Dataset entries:
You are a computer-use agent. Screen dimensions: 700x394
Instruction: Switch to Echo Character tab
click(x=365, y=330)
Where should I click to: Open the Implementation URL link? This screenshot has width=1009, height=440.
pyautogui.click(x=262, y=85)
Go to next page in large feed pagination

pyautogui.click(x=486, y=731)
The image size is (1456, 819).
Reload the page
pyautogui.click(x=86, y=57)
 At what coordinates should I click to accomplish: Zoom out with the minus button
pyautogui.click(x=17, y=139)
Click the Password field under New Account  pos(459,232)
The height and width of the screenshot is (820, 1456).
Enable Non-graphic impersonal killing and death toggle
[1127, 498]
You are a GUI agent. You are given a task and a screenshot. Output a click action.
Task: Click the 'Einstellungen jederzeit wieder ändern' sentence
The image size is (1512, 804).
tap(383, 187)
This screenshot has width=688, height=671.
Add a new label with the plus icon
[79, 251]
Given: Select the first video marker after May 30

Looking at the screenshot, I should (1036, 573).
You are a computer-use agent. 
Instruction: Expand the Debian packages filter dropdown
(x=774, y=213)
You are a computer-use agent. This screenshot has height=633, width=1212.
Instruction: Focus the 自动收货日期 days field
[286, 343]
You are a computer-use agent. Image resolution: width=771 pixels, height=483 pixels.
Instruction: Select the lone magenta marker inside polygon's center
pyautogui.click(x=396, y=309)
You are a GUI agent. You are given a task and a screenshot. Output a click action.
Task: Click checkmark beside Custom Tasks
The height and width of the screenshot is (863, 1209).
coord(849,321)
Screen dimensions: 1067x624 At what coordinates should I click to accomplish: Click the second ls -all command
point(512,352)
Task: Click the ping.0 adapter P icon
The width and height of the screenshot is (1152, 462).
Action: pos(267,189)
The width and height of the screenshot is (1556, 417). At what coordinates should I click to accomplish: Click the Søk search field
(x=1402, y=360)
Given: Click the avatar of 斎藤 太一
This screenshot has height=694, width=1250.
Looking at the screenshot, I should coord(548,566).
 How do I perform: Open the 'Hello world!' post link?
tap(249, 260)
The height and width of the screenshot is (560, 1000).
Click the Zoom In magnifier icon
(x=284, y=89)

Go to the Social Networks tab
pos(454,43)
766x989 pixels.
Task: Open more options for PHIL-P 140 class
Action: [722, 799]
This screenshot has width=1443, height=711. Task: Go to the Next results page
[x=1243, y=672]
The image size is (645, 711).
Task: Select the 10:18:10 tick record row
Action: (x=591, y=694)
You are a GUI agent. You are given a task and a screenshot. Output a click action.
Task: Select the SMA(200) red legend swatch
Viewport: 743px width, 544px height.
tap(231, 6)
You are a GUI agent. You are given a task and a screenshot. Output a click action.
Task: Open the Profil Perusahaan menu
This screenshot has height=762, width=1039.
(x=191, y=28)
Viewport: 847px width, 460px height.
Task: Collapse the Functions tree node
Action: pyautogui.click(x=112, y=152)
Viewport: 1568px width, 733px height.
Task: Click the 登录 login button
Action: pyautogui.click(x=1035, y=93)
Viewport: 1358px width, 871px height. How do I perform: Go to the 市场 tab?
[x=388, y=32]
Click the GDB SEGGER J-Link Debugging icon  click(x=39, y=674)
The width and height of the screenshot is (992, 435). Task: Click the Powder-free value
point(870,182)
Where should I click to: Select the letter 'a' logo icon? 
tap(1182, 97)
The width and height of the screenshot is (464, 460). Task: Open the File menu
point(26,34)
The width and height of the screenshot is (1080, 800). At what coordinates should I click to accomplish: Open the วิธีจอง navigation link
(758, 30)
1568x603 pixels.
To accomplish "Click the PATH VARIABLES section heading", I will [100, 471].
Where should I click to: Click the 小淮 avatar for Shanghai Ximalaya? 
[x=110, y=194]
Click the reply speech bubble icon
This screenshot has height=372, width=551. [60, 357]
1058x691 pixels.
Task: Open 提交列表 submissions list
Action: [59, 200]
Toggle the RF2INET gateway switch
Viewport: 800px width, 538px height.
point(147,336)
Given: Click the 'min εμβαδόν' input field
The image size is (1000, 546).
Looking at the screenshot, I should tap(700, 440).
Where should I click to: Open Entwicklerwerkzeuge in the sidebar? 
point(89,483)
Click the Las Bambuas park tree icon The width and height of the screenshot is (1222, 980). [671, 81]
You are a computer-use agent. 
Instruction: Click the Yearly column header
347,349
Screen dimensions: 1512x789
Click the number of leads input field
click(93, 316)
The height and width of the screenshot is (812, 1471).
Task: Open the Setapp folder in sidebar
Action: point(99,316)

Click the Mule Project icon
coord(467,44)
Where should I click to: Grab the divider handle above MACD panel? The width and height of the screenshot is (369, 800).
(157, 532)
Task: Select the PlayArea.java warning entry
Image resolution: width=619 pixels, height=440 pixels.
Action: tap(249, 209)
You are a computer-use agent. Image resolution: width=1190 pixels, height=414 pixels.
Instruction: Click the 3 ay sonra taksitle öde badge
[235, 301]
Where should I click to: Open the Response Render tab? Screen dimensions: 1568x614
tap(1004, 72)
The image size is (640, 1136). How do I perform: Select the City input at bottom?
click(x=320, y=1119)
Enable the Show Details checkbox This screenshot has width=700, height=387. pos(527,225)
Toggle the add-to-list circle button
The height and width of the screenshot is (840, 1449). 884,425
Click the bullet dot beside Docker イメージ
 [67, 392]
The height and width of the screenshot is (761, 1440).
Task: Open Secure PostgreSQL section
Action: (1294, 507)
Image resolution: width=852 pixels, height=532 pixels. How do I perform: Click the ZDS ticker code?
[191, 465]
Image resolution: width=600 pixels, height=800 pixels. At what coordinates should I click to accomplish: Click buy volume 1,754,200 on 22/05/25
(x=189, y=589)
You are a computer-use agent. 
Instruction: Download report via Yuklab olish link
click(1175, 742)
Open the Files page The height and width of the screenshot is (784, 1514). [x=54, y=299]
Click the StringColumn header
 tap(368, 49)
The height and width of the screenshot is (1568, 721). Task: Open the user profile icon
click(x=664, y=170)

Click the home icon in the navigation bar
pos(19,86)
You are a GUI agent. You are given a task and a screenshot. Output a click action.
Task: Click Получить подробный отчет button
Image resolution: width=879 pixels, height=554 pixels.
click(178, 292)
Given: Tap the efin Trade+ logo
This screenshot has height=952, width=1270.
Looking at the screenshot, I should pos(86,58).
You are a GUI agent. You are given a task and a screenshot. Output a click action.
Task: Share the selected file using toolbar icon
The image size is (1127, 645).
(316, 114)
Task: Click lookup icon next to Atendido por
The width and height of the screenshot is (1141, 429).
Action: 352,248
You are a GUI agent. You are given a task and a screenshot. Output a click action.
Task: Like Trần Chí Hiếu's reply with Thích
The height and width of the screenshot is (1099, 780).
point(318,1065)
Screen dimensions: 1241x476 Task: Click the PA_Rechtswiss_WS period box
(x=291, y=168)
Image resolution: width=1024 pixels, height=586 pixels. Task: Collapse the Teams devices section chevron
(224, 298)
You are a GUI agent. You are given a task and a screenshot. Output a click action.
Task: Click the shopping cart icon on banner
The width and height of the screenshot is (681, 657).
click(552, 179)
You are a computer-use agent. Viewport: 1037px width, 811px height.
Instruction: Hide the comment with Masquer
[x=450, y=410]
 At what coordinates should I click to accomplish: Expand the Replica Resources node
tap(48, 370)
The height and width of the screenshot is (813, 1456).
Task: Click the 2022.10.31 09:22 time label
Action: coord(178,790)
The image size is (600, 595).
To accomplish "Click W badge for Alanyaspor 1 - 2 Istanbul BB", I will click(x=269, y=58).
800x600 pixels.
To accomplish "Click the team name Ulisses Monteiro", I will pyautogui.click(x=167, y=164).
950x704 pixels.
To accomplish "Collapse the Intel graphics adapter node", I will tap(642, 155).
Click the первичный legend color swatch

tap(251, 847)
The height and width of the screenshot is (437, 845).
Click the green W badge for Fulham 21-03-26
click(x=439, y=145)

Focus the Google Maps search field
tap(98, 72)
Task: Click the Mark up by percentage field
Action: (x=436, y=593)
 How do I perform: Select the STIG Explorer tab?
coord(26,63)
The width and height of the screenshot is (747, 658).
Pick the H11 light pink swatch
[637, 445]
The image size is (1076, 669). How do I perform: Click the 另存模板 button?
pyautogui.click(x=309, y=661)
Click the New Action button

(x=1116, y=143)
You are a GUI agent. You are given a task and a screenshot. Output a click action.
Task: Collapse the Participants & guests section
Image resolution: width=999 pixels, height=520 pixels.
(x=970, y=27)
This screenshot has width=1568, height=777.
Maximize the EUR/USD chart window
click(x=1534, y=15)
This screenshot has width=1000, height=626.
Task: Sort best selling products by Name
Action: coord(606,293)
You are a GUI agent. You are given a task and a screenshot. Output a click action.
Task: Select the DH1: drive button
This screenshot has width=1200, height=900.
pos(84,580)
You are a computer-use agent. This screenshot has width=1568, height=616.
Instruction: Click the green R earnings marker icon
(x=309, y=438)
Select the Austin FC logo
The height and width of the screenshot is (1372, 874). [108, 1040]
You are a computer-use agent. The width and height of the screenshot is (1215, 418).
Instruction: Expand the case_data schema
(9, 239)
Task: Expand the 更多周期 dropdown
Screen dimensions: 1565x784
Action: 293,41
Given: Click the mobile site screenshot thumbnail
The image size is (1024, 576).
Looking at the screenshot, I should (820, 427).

EXERCISE INSTRUCTIONS:
Each line above that includes the word "computer" is to be copied.

SOLUTION BELOW:
You are a computer-use agent. Screen dimensions: 700x394
You are a computer-use agent. 
You are a computer-use agent. This screenshot has height=633, width=1212.
You are a computer-use agent. Image resolution: width=771 pixels, height=483 pixels.
You are a computer-use agent. 
You are a computer-use agent. Image resolution: width=1190 pixels, height=414 pixels.
You are a computer-use agent. 
You are a computer-use agent. Viewport: 1037px width, 811px height.
You are a computer-use agent. This screenshot has width=1568, height=616.
You are a computer-use agent. The width and height of the screenshot is (1215, 418).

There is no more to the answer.